Write out the entries below word for word, starting with the line that contains "This screenshot has" and going on through the end of the entries. Leave the pictures out of your answer.

- [DATA FOR THIS TASK]
━━━━━━━━━━━━━━━━

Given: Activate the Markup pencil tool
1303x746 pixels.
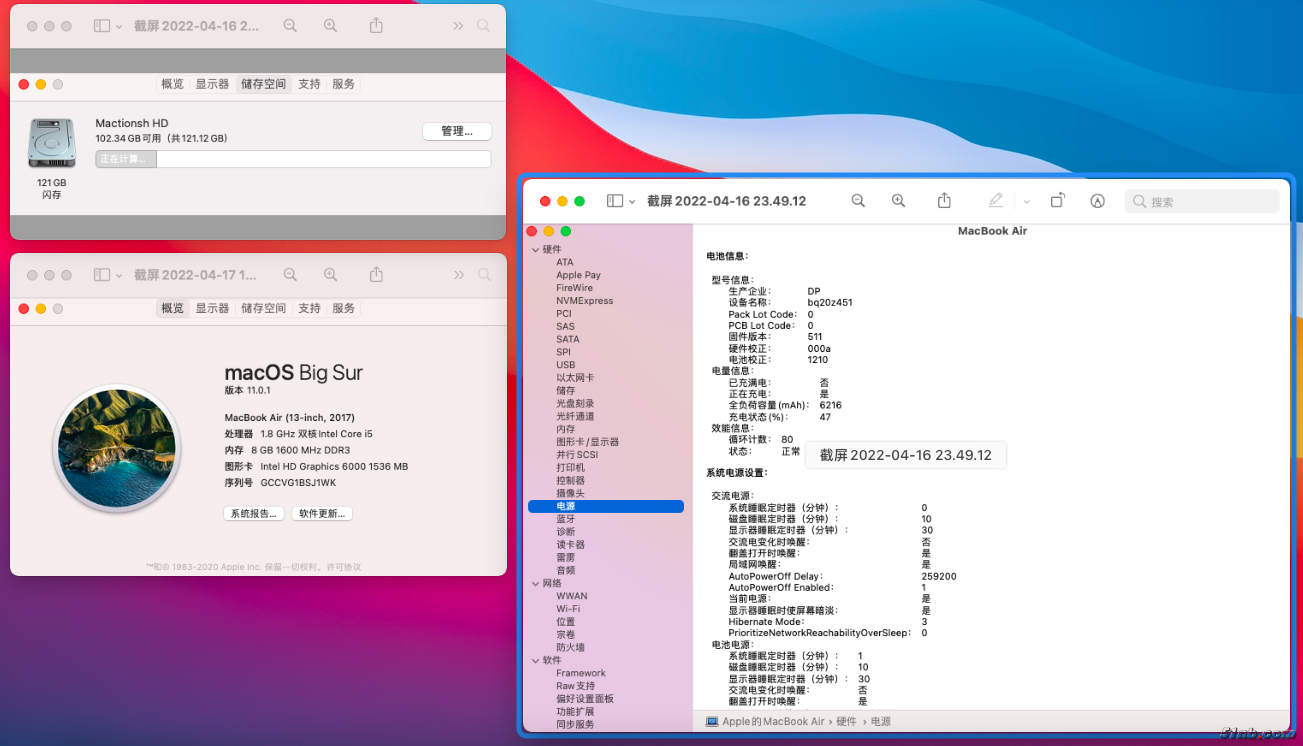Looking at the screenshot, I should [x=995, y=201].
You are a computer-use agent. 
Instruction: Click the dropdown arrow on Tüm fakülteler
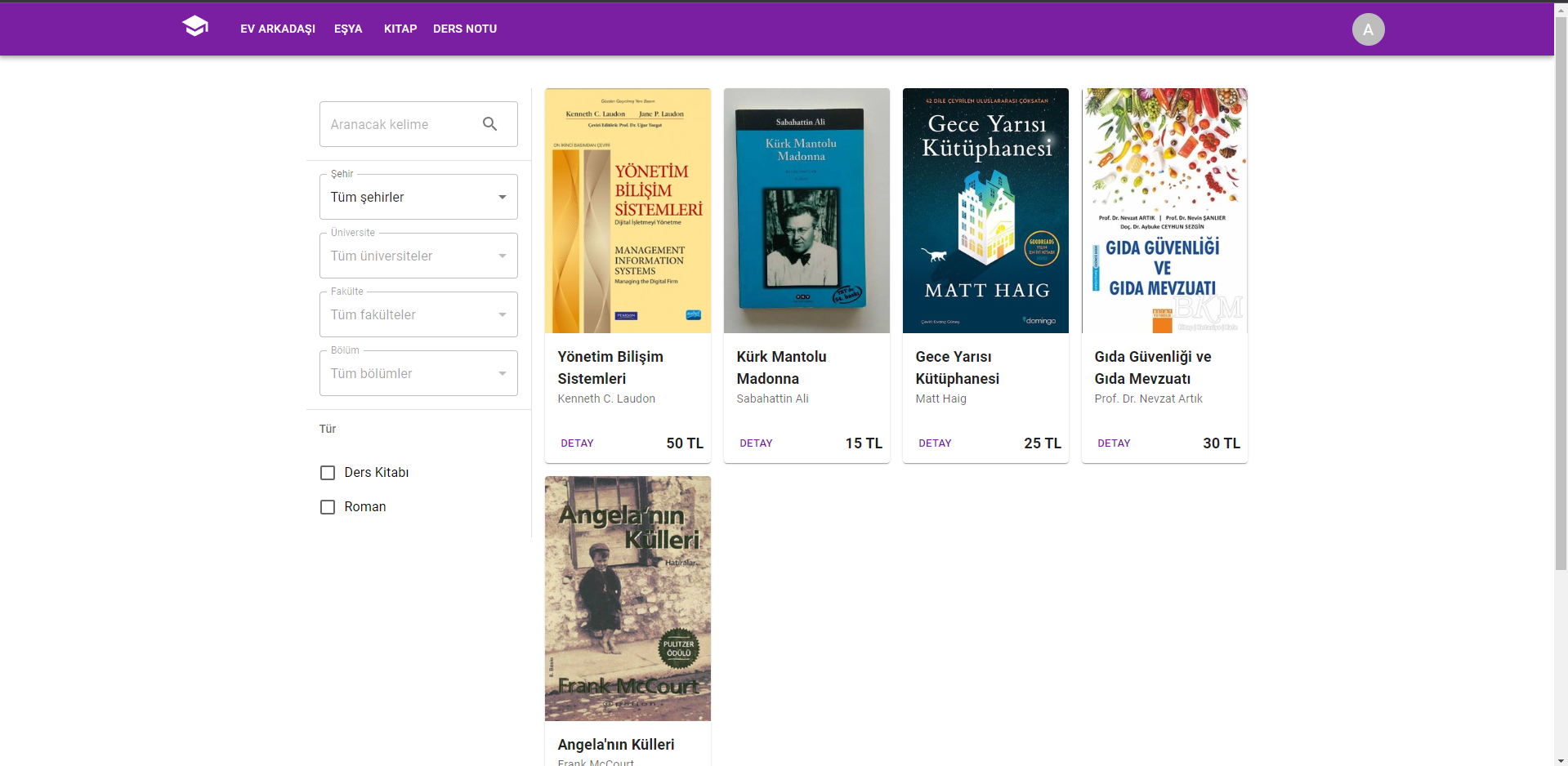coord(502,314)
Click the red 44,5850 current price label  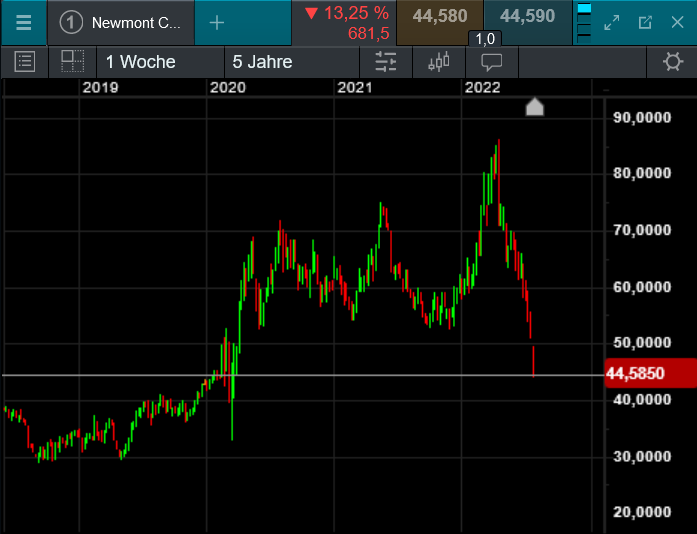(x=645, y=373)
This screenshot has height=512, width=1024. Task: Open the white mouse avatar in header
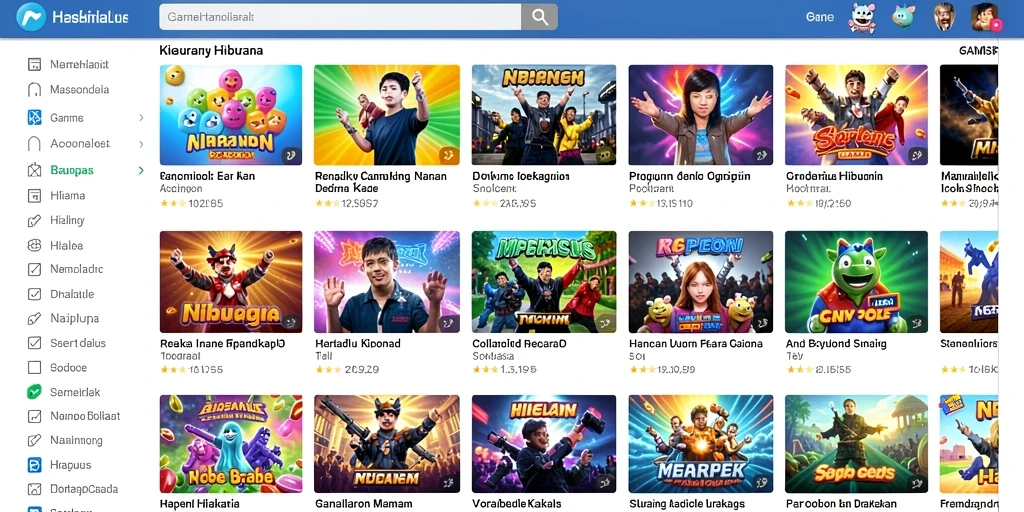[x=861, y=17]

━━━━━━━━━━━━━━━━

- [SOLUTION BELOW]
This screenshot has height=512, width=1024. Task: Open the white mouse avatar in header
[x=861, y=17]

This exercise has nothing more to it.